Une voix dans le chœur brisé
Par sa manière directe d’aborder la sexualité féminine entravée, la culture du silence et la honte internalisée, La Hchouma entre en résonance profonde avec les préoccupations féministes contemporaines, notamment celles soulevées par le mouvement #MeToo. Le roman s’inscrit également dans la lignée des écritures de femmes issues du Maghreb et de sa diaspora qui explorent, souvent avec douleur, les identités fracturées, les conflits de loyauté entre cultures et la difficile négociation avec un héritage patriarcal persistant. En choisissant une héroïne issue d’un milieu aisé, Dounia Hadni démontre que les mécanismes d’oppression liés au genre et à la tradition ne sont pas l’apanage d’une classe sociale spécifique, mais traversent l’ensemble de la société, y compris ses strates les plus occidentalisées. La question de la santé mentale, telle qu’abordée dans le roman, interroge également nos sociétés contemporaines : comment prend-on en charge des souffrances qui sont à la fois intimes et profondément sociales, culturelles ? La “folie” de Sylia apparaît moins comme une défaillance individuelle que comme le reflet d’un système collectif dysfonctionnel, incapable de faire place à la différence et à la révolte légitime.

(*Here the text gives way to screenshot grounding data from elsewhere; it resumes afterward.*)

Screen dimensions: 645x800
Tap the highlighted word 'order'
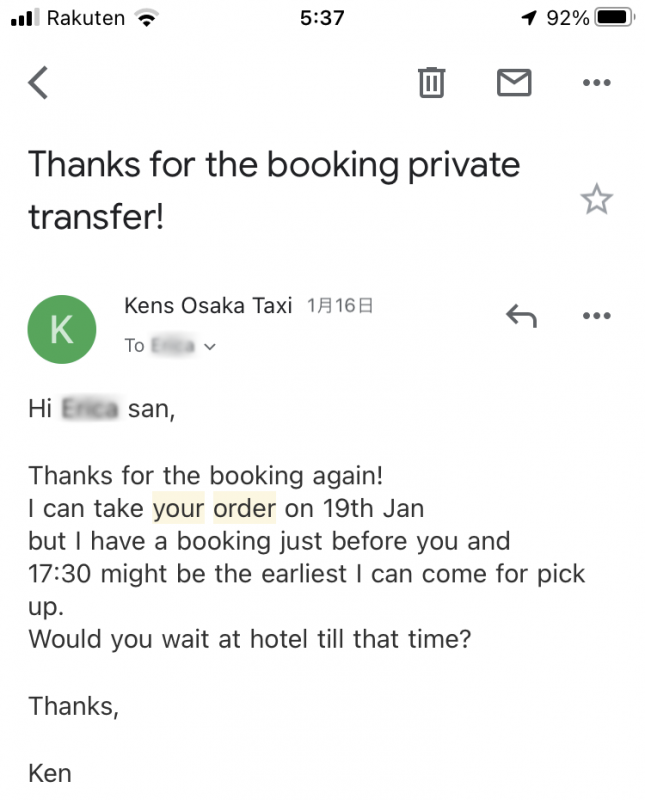[x=244, y=508]
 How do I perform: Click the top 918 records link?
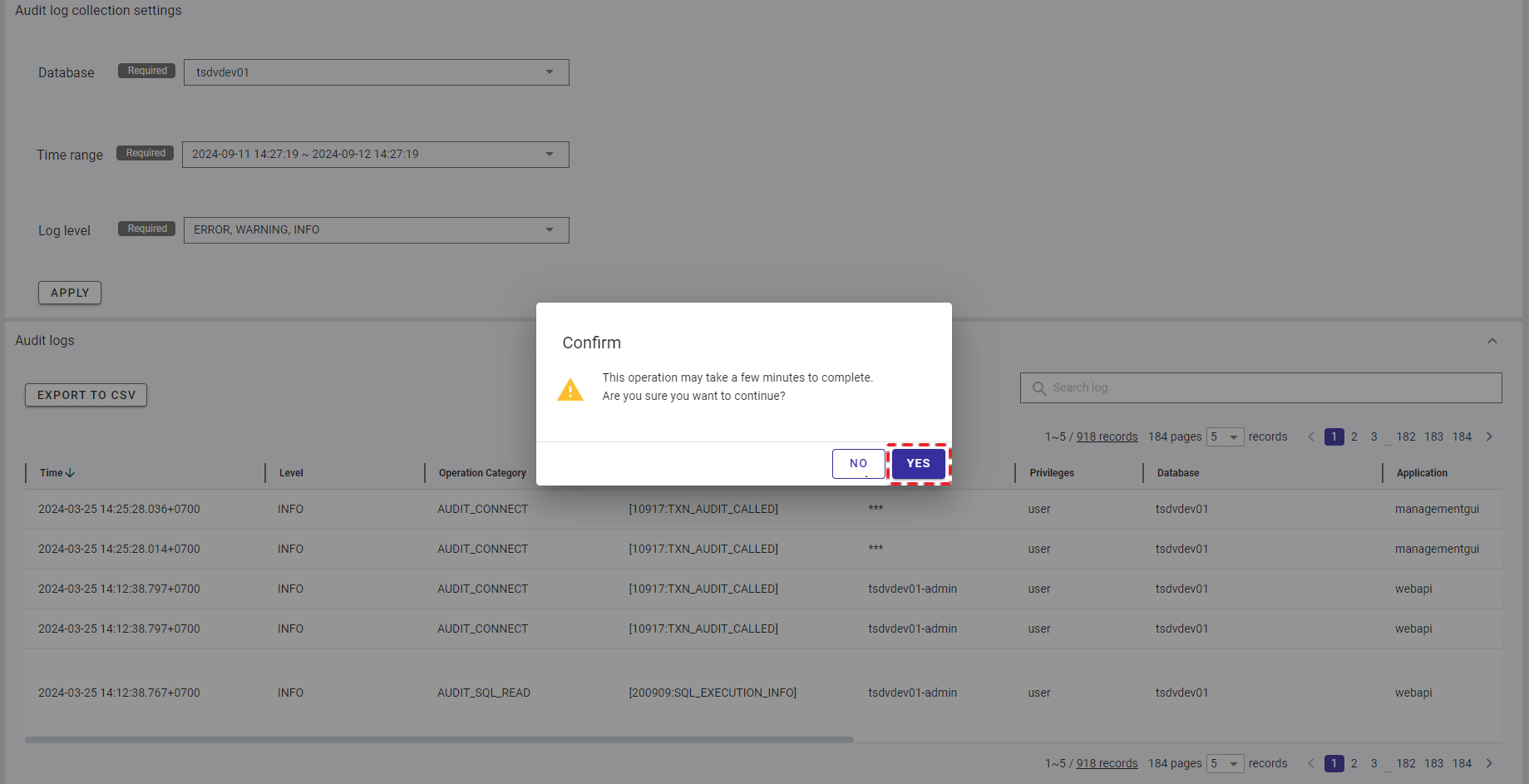point(1107,436)
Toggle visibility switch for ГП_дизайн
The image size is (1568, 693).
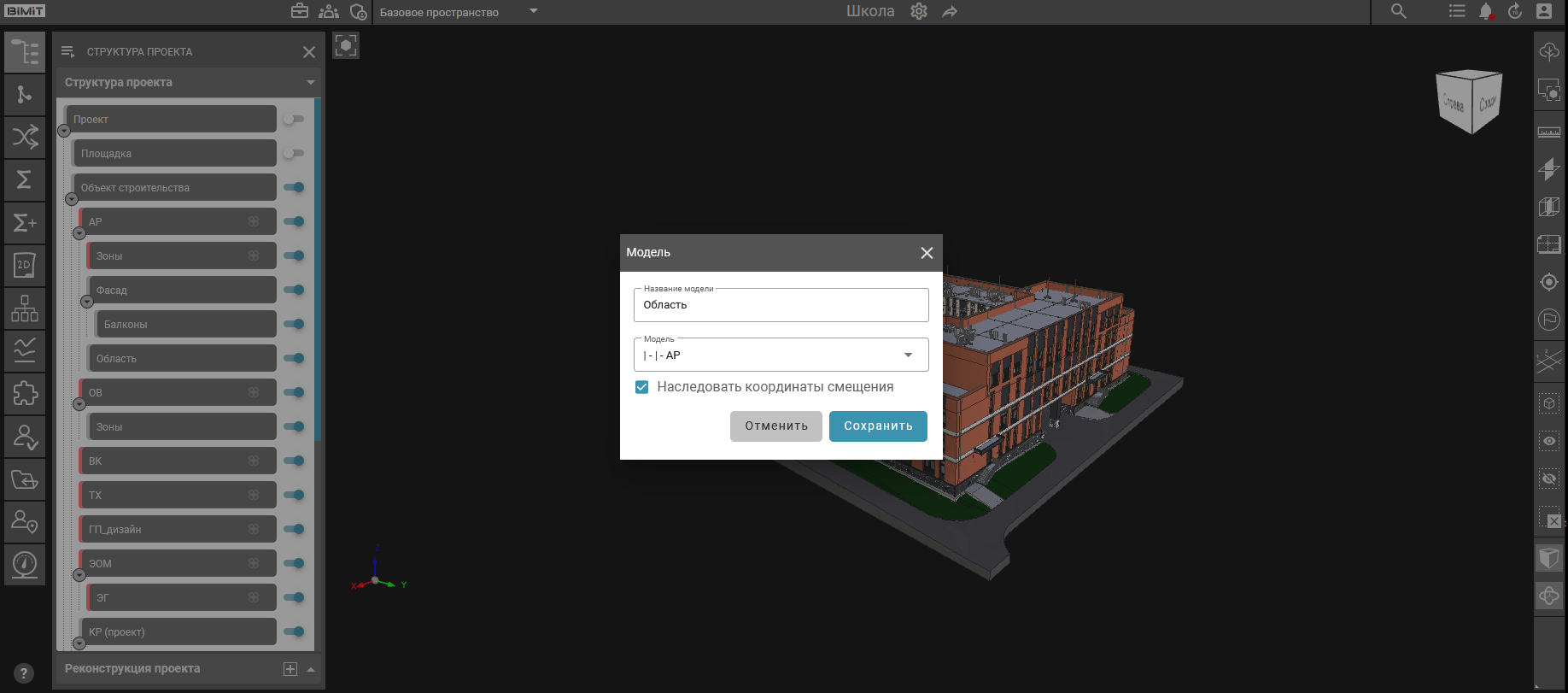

Le roman de Dounia Hadni ne propose pas de résolution facile. En retournant symboliquement à la ferme de Dadda, lieu des origines et des premières promesses trahies, Sylia semble chercher un point d’ancrage après la tempête. Mais la fin reste ouverte, en suspension. Peut-on véritablement s’affranchir de la hchouma, de l’héritage familial et culturel, sans se perdre soi-même, sans rompre les liens vitaux ? Hadni nous laisse avec cette question, face à une Sylia meurtrie, certes, mais peut-être enfin prête à esquisser sa propre voie, une “parade” qui ne serait plus celle de la dissimulation mais celle, courageuse et précaire, de l’affirmation de soi. La Hchouma est une œuvre dense et nécessaire, un premier roman maîtrisé qui dissèque les mécanismes de l’oppression intime et sociale avec une justesse et une intensité rares. C’est le portrait vibrant d’une femme en lutte contre les fantômes du passé et les démons du présent, un cri lucide contre les silences assassins et une exploration poignante des sentiers escarpés de la liberté.